- Texte à lire:

---------------

Après mille et un rendez-vous manqué, trois mondoblogueurs de Douala se rendent, enfin, chez Florian. En ce mois de juin où dame pluie dicte sa loi, ce vendredi 24, était, sans nul doute, presque béni. Un climat clément et envieux, une journée ni pluvieuse ni ensoleillée. Il ne restait plus qu’à nous mobiliser pour profiter de ce temps si charmant. Une visite de lamentation dans la maison familiale de Florian, qui était prévu depuis plus d’un mois déjà, devait avoir lieu ipso facto, qu’il pleuve ou qu’il neige.
Voilà presque trois mois que le mondoblogueur Florian Kaptué nous a quitté. Les témoignages les plus sensationnels aux plus émotifs ont été dites par les mondoblogueuses et mondoblogueurs. Chaque témoignage révélait la simplicité qui caractérisait l’homme. Ce chapitre de témoignages (Eric, Roger, Jeff, Bouba, Fanchon et Dieretou) étant clos, il ne restait plus qu’à essuyer les larmes de la famille du défunt. Comme il est de coutume chez les Bamilékés, à la mort d’un être qui vous est cher, les témoignages et les lamentations ne suffisent pas. Il faut, et c’est le plus important, offrir un présent à la famille, aussi symbolique soit-il. Les mondoblogueurs, grâce aux réflexes de Dieretou Diallo, n’ont pas failli à la règle. Le temps de mettre tout en ordre, deux mois ont suffi pour venir à bout du souffle d’une attente d’un rendez-vous qui causait déjà beaucoup d’anxiété.
Ce 24 juin était le jour fatidique où le temps devait s’arrêter. Mes prières pour la clémence du climat après les ravages d’une pluie diluvienne qui ne finissaient pas de meubler l’actualité ont finalement marché. Un détour chez la « secrétaire » à Ange Raphaël était nécessaire pour imprimer quelques billets de Florian. C’était la meilleure manière, au nom de Mondoblog, de montrer à la famille, concrètement, ce que faisait Florian. Au Cameroun, le blog n’est pas encore quelque chose de très connu, même chez les habitués de la Toile.
Il est 18h et à cette heure de pointe, quinze à vingt minutes ont suffi, Ecclésiaste et moi, pour faire le trajet d’Ange Raphaël pour le Lycée de Nylon-Brazzaville. Attention à la confusion ! Certains quartiers de la capitale économique portent les noms des capitales des pays Africains (Brazzaville, Dakar, Johannesburg, etc.) et même des pays (Afrique du Sud, Madagascar, etc.). C’est donc à Brazzaville le lieu de chute. Et l’hostilité a été ouverte dans un bar-bistrot non loin du lycée où, pour la première fois, je fais la connaissance d’Olivier, le frère aîné de Florian bien connu d’Ecclésiaste. Ils se sont rencontrés dès la publication de l’hommage au défunt. Emmanuel, ami d’enfance d’Olivier, est notre convive surprise. À quatre, nous nous échangeons quelques confidences sur certains secrets de Florian qui était, comme nous l’a confirmé Emmanuel, un homme discret. Curieusement, il ne l’a pas hérité de ses parents, mais de son frère aîné Olivier, l’homme qui m’a particulièrement séduit par son franc-parler.

---------------

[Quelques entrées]

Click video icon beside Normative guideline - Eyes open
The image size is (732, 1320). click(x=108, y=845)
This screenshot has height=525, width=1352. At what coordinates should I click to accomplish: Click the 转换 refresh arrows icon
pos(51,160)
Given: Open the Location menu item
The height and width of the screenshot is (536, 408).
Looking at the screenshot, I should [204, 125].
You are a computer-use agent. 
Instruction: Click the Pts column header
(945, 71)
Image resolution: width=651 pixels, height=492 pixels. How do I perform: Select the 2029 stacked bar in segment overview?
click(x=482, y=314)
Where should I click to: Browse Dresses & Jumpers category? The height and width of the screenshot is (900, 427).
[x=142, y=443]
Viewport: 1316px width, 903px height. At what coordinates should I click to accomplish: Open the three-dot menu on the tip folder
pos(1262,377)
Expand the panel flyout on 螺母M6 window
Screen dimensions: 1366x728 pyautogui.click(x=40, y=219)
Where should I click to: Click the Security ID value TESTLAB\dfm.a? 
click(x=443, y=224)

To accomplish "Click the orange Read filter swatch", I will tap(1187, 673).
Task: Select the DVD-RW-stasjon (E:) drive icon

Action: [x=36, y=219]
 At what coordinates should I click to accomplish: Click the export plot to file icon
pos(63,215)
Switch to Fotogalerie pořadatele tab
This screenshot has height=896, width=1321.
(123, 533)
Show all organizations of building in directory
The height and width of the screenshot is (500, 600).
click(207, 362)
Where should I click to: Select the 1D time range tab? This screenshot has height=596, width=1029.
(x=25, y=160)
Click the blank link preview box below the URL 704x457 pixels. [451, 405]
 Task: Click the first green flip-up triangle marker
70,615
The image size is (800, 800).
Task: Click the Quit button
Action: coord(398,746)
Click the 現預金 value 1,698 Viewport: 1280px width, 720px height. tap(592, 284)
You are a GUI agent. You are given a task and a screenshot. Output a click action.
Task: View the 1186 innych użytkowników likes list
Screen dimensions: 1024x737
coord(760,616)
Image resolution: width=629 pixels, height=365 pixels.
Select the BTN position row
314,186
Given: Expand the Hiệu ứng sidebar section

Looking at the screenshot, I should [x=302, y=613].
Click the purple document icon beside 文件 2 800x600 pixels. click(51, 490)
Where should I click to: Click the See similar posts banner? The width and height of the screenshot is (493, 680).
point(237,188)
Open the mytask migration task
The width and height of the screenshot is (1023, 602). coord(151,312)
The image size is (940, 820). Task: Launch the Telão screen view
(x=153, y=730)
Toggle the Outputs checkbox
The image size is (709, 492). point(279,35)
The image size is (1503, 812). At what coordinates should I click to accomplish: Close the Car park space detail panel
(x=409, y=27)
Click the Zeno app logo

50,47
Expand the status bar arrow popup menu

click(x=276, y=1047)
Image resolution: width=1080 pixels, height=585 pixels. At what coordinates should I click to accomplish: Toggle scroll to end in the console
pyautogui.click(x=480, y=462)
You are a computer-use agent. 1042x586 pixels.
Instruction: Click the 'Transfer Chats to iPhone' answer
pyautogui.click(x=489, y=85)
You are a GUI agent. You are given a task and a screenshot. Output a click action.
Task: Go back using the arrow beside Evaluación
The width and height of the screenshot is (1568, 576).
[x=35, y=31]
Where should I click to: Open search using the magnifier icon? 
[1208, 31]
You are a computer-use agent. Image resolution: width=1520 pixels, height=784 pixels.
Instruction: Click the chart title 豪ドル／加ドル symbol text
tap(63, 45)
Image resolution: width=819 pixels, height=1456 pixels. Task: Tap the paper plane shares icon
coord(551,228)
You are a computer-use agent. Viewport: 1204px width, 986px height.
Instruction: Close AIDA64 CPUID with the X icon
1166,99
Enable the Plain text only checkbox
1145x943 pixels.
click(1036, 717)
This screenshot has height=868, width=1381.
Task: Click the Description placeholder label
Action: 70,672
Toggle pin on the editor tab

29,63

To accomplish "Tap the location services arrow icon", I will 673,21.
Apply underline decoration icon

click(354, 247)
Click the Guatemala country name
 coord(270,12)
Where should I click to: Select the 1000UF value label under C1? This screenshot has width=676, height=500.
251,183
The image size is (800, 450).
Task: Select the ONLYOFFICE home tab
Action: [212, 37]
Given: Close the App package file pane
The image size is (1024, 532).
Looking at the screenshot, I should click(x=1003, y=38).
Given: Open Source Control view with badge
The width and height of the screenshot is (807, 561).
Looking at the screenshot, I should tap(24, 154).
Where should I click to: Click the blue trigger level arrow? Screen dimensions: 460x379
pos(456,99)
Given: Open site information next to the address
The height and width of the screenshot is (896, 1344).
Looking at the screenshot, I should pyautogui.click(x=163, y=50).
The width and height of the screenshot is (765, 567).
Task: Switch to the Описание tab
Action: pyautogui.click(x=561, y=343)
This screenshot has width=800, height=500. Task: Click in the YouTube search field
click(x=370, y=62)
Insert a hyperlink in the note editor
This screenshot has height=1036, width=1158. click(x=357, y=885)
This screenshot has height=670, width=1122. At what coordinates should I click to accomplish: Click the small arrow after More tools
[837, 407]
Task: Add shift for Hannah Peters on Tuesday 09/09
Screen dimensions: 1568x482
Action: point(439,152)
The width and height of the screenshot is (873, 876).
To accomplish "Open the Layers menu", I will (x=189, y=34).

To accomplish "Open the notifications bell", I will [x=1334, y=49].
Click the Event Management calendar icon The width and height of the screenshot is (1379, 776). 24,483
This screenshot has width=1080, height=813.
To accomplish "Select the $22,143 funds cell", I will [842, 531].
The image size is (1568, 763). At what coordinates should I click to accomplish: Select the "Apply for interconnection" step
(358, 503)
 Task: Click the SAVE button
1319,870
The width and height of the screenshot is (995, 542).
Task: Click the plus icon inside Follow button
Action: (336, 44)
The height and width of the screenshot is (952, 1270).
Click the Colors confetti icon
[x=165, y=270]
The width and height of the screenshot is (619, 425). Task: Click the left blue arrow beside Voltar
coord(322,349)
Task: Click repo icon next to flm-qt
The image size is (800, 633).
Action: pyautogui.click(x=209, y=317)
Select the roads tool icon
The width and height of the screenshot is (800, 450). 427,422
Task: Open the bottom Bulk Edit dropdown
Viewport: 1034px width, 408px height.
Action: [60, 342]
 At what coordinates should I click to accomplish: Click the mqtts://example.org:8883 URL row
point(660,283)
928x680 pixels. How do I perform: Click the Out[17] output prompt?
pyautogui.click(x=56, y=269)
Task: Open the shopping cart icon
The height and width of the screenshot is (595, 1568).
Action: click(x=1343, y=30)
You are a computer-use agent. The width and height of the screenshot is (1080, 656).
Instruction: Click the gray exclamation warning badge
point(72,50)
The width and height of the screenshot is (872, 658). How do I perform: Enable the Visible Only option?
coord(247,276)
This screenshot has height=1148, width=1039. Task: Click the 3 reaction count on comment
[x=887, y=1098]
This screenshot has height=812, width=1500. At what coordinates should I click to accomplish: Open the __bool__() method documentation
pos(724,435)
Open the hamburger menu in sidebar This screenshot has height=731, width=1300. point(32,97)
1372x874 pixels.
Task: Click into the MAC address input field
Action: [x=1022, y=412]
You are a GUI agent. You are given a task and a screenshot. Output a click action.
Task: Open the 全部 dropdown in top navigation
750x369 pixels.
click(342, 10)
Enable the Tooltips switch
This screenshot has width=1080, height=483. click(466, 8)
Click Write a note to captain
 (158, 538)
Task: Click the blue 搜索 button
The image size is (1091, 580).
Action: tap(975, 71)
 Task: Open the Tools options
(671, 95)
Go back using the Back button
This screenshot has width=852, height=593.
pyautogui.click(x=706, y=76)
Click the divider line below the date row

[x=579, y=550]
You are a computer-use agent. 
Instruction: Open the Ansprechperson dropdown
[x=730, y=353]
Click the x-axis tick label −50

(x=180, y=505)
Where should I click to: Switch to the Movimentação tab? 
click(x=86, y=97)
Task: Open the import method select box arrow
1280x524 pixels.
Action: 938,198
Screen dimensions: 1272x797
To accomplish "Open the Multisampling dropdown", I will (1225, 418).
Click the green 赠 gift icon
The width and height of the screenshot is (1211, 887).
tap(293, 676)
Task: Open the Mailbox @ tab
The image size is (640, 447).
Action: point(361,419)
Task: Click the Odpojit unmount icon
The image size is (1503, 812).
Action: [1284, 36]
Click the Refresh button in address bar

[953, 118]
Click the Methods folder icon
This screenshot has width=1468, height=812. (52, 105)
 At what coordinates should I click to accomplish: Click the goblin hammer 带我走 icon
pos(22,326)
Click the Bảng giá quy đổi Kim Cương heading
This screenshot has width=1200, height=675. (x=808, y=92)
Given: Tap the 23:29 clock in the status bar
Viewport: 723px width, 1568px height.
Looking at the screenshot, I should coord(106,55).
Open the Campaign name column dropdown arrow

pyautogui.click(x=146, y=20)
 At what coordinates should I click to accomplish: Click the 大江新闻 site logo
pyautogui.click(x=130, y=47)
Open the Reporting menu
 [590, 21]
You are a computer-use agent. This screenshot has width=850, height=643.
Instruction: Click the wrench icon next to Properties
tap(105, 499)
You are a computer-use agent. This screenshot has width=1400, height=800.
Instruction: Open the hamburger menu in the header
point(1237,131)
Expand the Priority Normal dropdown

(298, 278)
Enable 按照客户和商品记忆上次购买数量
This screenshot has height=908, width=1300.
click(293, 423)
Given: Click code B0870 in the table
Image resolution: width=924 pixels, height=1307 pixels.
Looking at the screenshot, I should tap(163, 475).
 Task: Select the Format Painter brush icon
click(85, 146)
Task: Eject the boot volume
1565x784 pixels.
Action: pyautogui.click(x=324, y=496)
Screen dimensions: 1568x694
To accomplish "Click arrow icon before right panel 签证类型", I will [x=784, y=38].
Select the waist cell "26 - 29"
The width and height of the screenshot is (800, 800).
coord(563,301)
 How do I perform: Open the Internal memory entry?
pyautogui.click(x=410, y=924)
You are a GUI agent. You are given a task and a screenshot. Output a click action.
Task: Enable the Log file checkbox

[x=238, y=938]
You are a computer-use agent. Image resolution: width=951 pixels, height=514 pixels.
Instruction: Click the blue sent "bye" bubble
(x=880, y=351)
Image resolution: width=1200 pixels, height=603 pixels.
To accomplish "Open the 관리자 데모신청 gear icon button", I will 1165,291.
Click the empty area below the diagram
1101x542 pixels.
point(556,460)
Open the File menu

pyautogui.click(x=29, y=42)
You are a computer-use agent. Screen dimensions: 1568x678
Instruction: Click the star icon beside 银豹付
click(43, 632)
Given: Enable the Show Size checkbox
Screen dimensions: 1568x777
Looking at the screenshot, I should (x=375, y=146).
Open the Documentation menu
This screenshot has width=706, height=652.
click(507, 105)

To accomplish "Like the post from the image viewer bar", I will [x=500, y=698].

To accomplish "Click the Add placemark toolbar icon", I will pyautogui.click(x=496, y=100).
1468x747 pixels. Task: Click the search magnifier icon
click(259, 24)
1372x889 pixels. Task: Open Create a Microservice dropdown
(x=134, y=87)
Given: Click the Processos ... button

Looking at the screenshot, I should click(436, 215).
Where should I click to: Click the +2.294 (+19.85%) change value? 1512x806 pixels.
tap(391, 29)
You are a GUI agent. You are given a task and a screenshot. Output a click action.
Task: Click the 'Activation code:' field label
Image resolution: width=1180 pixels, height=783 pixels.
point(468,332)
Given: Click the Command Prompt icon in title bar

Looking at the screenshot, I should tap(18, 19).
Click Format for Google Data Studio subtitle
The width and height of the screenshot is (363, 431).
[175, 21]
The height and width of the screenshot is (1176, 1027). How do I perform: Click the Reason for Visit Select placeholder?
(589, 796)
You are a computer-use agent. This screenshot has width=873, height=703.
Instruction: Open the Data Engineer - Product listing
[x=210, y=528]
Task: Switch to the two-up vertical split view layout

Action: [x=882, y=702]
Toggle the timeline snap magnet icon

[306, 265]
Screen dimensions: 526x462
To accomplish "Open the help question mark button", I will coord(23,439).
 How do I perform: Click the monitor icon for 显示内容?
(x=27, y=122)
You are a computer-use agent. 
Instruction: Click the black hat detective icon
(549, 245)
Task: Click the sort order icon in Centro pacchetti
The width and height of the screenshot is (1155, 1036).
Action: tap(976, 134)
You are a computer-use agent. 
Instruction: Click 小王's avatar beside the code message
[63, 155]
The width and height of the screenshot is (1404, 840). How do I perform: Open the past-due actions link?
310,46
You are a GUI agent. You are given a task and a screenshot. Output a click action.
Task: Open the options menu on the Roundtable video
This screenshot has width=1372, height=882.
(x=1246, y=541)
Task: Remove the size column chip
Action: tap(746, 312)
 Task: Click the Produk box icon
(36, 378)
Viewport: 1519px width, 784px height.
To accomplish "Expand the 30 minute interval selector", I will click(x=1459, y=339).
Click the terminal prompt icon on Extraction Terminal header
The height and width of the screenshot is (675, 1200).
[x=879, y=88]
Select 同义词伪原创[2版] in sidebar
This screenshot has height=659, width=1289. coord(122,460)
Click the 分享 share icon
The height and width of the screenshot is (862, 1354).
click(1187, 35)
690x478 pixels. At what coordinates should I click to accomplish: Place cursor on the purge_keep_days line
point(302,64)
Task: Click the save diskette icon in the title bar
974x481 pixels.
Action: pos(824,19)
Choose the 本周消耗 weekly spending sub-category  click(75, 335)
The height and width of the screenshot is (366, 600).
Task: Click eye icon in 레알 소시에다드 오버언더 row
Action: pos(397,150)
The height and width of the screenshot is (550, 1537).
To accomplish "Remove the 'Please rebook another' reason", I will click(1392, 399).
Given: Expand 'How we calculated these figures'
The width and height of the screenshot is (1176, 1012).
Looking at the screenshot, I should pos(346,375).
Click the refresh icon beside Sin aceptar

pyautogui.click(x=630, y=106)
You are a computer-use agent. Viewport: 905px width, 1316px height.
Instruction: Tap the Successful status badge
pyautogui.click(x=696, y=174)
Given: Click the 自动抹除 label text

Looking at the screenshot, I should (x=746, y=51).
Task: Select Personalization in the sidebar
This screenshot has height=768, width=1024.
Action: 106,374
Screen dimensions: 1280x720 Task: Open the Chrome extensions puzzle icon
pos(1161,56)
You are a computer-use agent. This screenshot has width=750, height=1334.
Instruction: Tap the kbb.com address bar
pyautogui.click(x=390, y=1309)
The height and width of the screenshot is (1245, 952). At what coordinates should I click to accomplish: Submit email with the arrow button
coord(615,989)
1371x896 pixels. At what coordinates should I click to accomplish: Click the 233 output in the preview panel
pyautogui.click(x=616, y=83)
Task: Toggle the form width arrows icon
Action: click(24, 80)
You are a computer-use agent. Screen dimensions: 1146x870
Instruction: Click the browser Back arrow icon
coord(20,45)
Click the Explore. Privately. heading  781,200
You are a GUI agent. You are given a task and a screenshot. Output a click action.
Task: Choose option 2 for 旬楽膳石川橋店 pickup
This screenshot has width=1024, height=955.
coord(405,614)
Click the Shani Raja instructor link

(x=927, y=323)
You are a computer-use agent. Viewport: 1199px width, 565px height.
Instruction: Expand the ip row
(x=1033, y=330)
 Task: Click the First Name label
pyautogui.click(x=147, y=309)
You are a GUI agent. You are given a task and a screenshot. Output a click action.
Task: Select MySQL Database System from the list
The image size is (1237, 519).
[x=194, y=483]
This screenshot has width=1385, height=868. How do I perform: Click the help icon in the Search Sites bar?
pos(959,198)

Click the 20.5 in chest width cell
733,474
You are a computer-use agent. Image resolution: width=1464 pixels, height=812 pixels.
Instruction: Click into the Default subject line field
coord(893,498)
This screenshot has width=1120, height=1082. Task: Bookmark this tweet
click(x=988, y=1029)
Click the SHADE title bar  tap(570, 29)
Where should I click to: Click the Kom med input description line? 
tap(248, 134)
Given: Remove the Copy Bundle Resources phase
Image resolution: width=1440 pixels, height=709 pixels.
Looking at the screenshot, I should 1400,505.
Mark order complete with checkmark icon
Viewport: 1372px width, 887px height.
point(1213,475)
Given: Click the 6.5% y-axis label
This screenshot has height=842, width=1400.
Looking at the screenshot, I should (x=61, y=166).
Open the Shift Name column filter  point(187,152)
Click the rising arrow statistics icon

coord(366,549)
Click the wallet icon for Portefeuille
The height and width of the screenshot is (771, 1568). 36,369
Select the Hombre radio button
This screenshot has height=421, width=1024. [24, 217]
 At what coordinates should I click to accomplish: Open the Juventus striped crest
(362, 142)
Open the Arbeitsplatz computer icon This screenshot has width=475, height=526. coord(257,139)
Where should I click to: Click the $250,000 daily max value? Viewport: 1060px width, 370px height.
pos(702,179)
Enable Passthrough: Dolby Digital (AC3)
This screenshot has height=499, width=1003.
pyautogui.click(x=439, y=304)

---------------

- À faire:
1. Répondez à ces questions sur le texte :
(a) Quel jour a eu lieu la visite dans la maison familiale de Florian ?
(b) Pourquoi fallait-il passer chez la « secrétaire » à Ange Raphaël ?
(c) Quel lien de parenté unit Olivier à Florian ?
2. Réécrivez le passage du texte qui commence par « Voilà presque trois » et va jusqu'à « déjà beaucoup d’anxiété. », en remplaçant « présent » par « cadeau ».

- Liste des corrigés:
1.
(a) Le vendredi 24 juin.
(b) Pour imprimer quelques billets de Florian.
(c) Olivier est le frère aîné de Florian.

2.
Voilà presque trois mois que le mondoblogueur Florian Kaptué nous a quitté. Les témoignages les plus sensationnels aux plus émotifs ont été dites par les mondoblogueuses et mondoblogueurs. Chaque témoignage révélait la simplicité qui caractérisait l’homme. Ce chapitre de témoignages (Eric, Roger, Jeff, Bouba, Fanchon et Dieretou) étant clos, il ne restait plus qu’à essuyer les larmes de la famille du défunt. Comme il est de coutume chez les Bamilékés, à la mort d’un être qui vous est cher, les témoignages et les lamentations ne suffisent pas. Il faut, et c’est le plus important, offrir un cadeau à la famille, aussi symbolique soit-il. Les mondoblogueurs, grâce aux réflexes de Dieretou Diallo, n’ont pas failli à la règle. Le temps de mettre tout en ordre, deux mois ont suffi pour venir à bout du souffle d’une attente d’un rendez-vous qui causait déjà beaucoup d’anxiété.